> _WHAT TO PRODUCE_
Where a line in the listing below contains the word "each", copy that line.

> _DATA TO USE_
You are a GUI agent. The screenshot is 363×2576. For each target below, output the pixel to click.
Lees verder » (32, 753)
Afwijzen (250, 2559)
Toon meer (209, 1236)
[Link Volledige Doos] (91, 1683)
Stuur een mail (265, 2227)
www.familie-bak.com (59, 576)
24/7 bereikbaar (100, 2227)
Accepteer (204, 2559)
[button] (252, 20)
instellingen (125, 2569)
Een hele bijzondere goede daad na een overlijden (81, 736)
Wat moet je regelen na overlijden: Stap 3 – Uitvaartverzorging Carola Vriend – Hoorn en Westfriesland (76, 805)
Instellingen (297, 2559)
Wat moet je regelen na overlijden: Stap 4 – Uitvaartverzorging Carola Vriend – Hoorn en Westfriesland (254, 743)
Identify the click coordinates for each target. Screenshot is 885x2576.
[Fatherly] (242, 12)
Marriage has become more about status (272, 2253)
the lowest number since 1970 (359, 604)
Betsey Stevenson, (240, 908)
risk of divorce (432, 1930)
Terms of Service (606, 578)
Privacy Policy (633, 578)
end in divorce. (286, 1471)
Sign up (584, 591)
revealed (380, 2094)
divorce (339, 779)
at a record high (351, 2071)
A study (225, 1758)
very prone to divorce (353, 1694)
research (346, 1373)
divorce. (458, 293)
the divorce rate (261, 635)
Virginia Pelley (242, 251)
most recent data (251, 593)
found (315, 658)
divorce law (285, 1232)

> _THE COMPLETED TASK_
You are a GUI agent. The screenshot is 363×2576. For each target below, output the pixel to click.
Identify the click coordinates for each target. Screenshot is 885x2576.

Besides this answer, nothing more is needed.